**** DATA FOR REVIEW
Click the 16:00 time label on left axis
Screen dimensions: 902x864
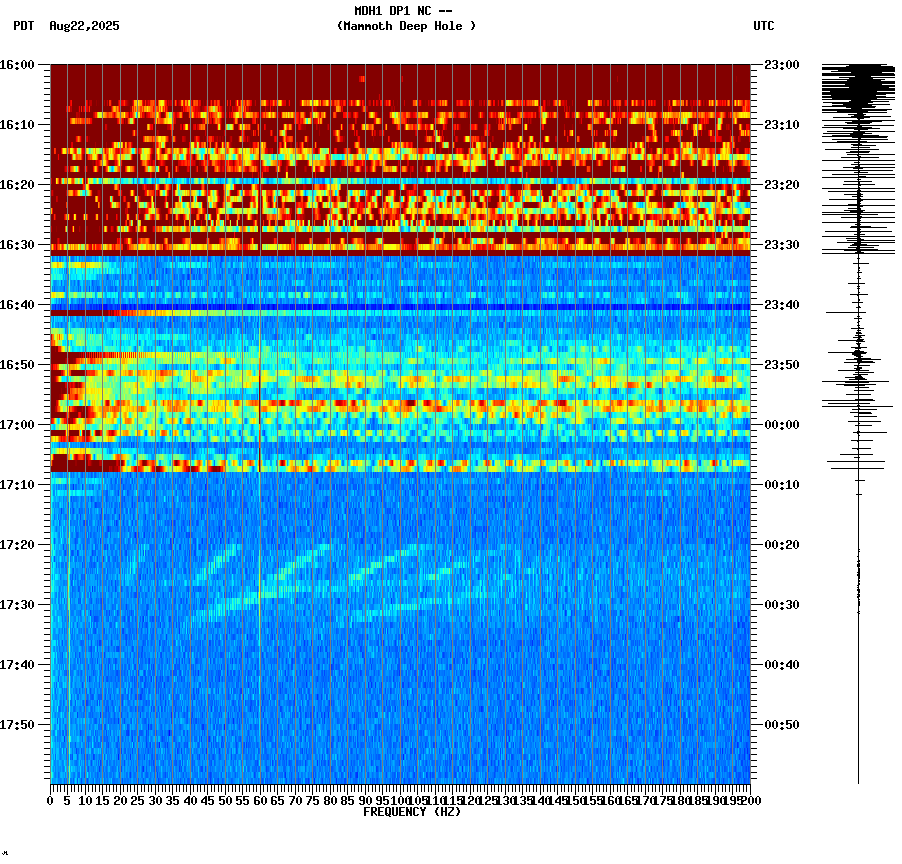[x=17, y=66]
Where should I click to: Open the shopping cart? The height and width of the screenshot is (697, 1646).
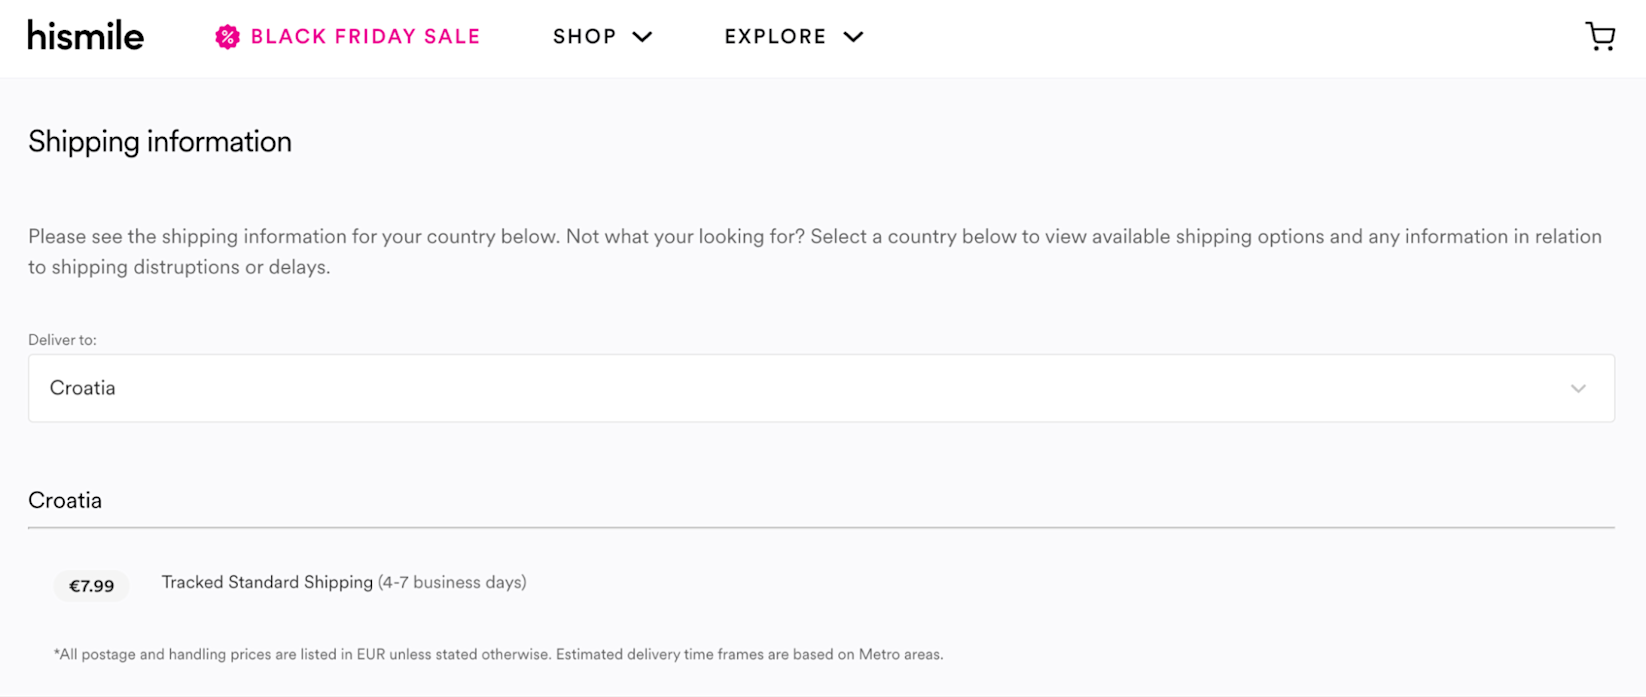pos(1600,37)
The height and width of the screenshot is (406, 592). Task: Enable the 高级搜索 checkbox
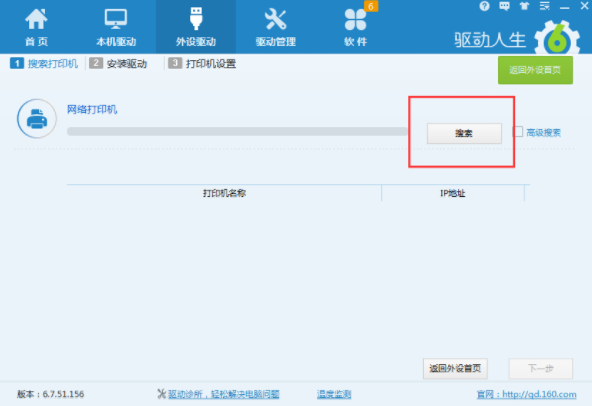pos(518,132)
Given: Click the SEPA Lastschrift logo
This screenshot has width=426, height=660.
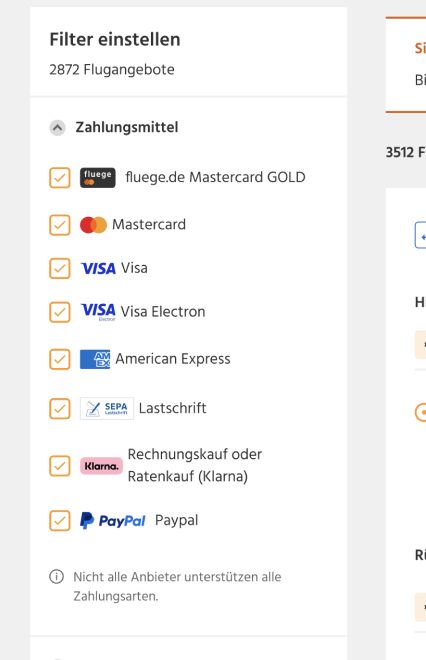Looking at the screenshot, I should pyautogui.click(x=107, y=408).
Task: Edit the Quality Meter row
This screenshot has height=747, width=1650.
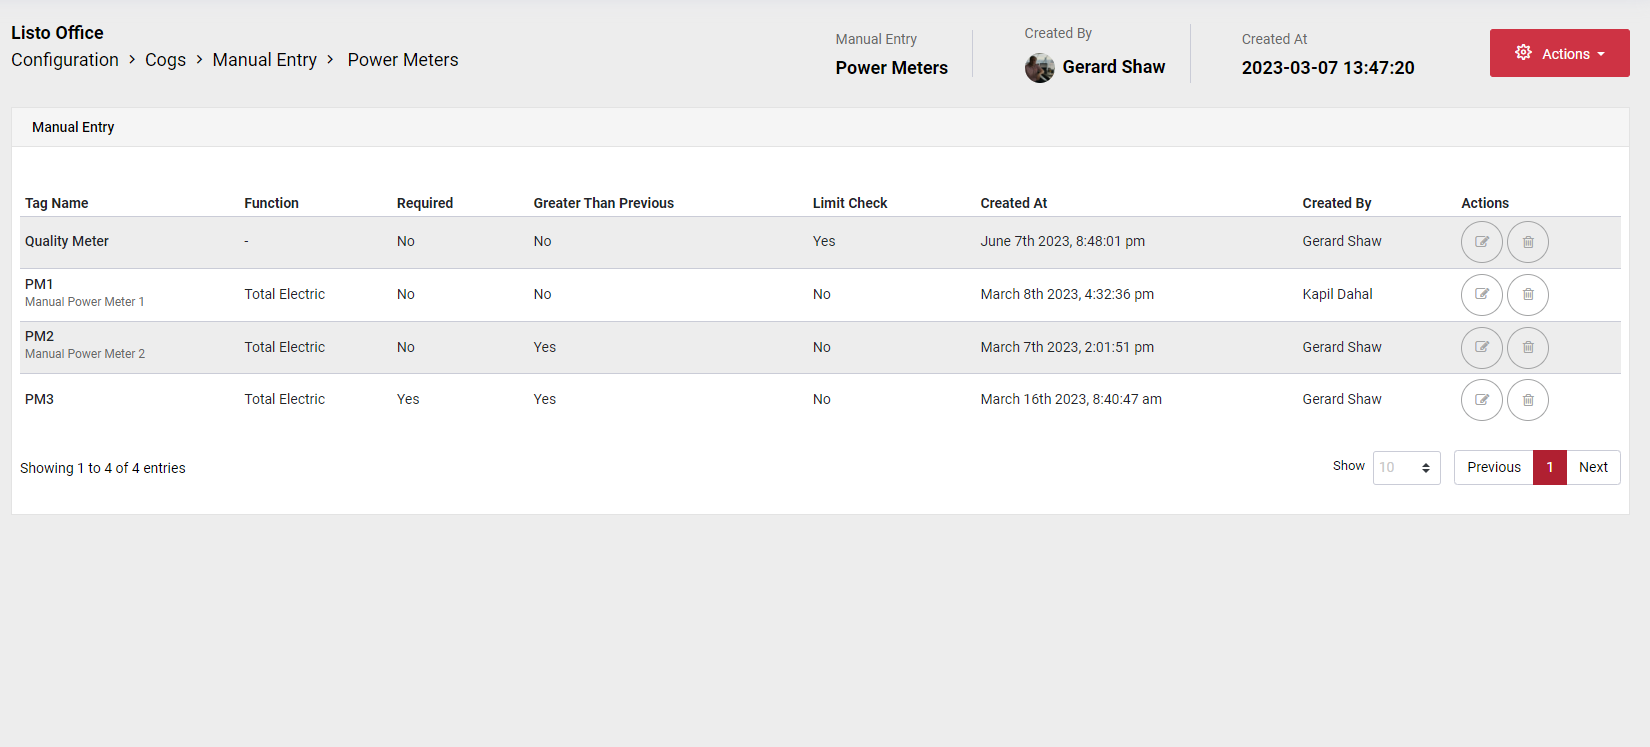Action: (x=1481, y=242)
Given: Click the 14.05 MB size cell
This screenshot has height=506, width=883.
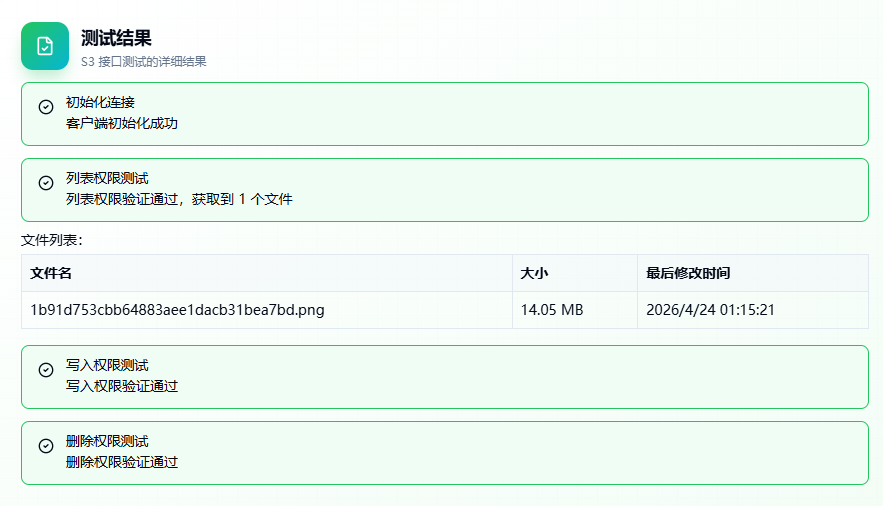Looking at the screenshot, I should tap(552, 310).
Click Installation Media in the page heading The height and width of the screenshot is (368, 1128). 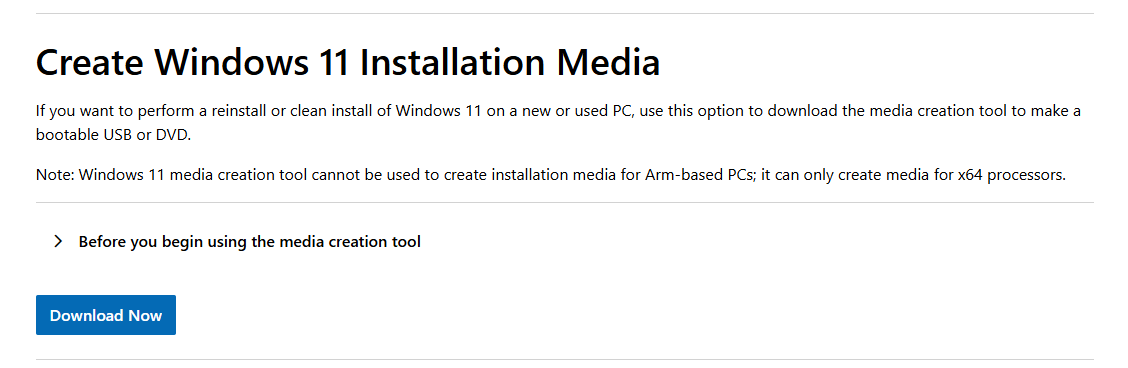click(509, 62)
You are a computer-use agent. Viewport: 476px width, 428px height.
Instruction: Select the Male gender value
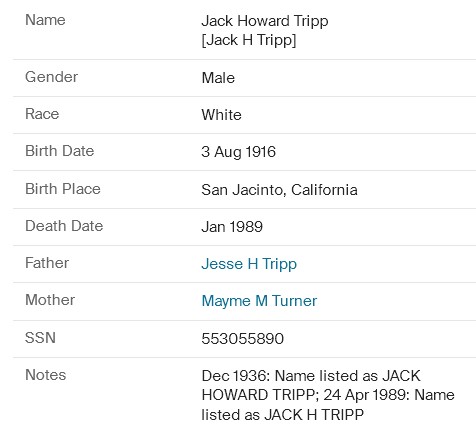click(x=218, y=78)
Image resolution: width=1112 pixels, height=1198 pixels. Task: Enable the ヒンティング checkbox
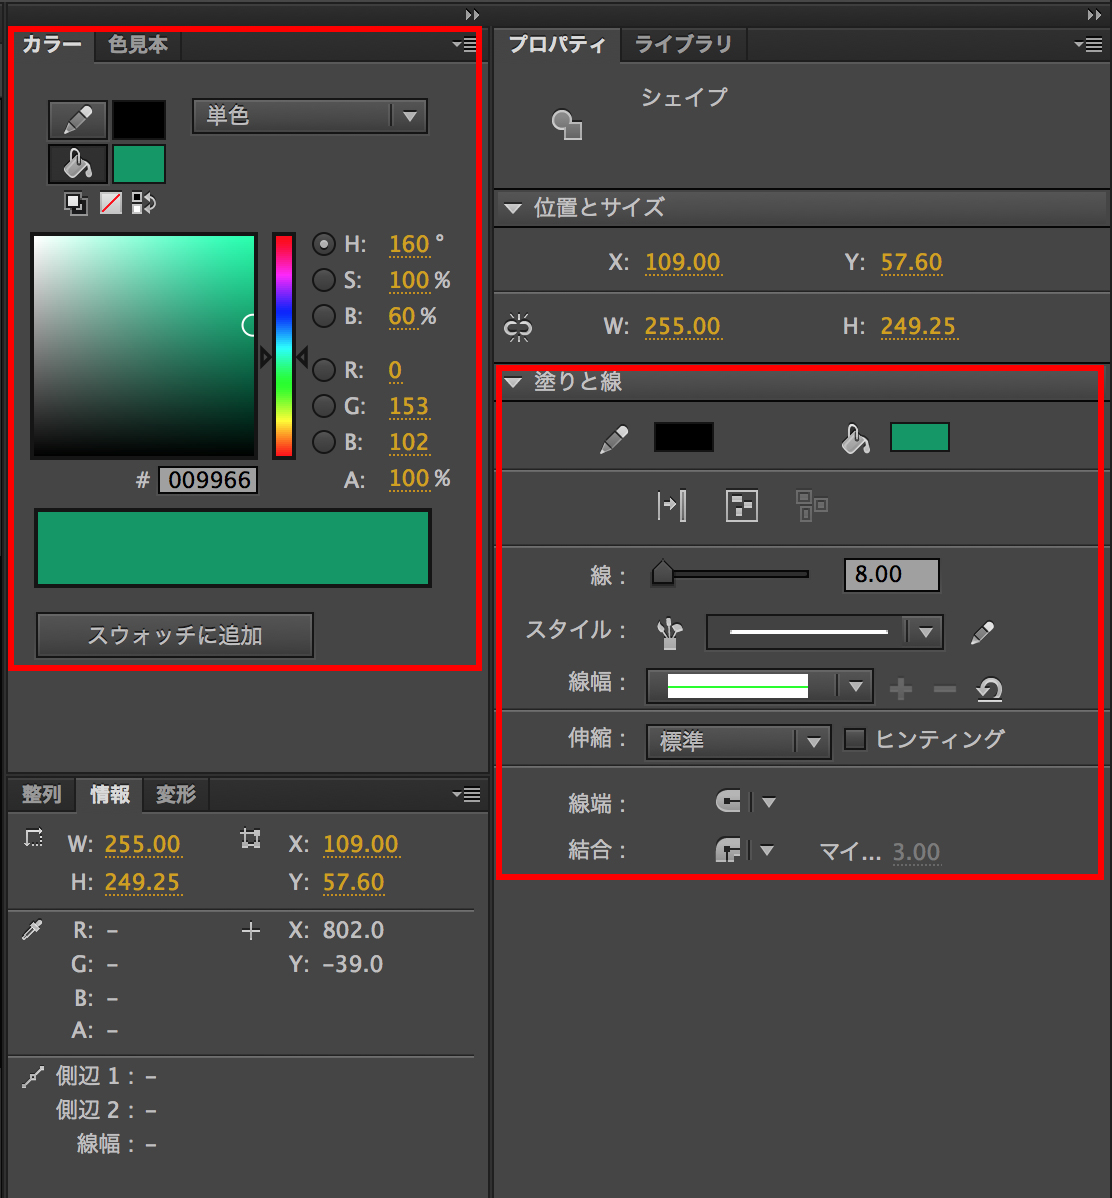coord(855,740)
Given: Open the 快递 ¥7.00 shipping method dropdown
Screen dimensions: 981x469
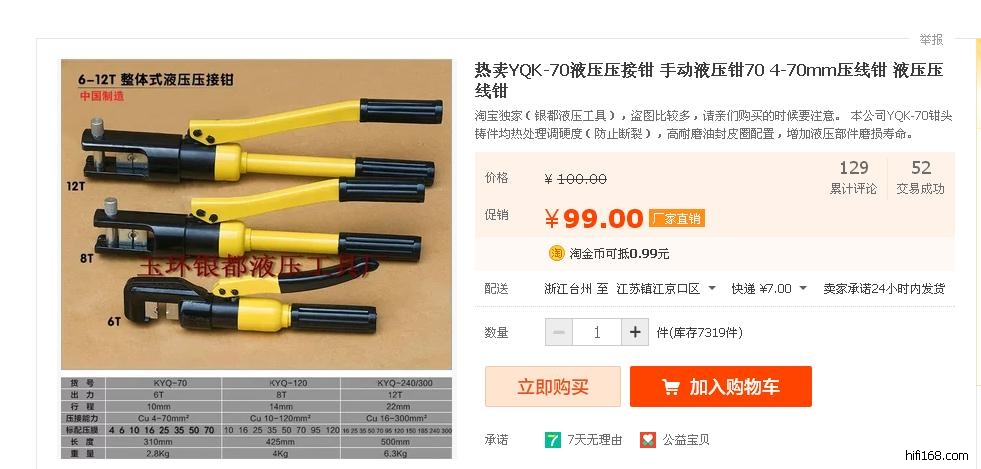Looking at the screenshot, I should (770, 289).
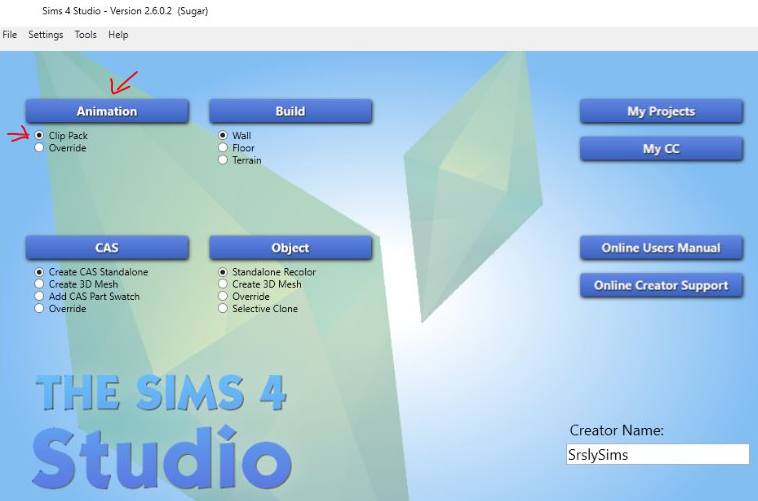Select Selective Clone under Object
The image size is (758, 501).
224,309
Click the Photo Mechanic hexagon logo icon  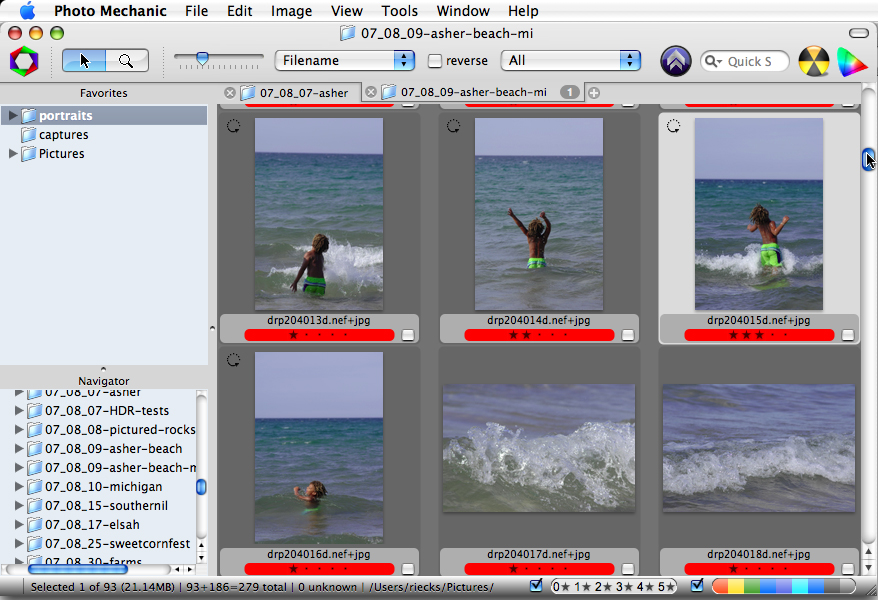click(24, 61)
********
◆ TASK INSTRUCTIONS ◆
Among the lines of the entries, count those containing the string "Given" and give only the number.

◆ RESULT OF THIS TASK ◆
3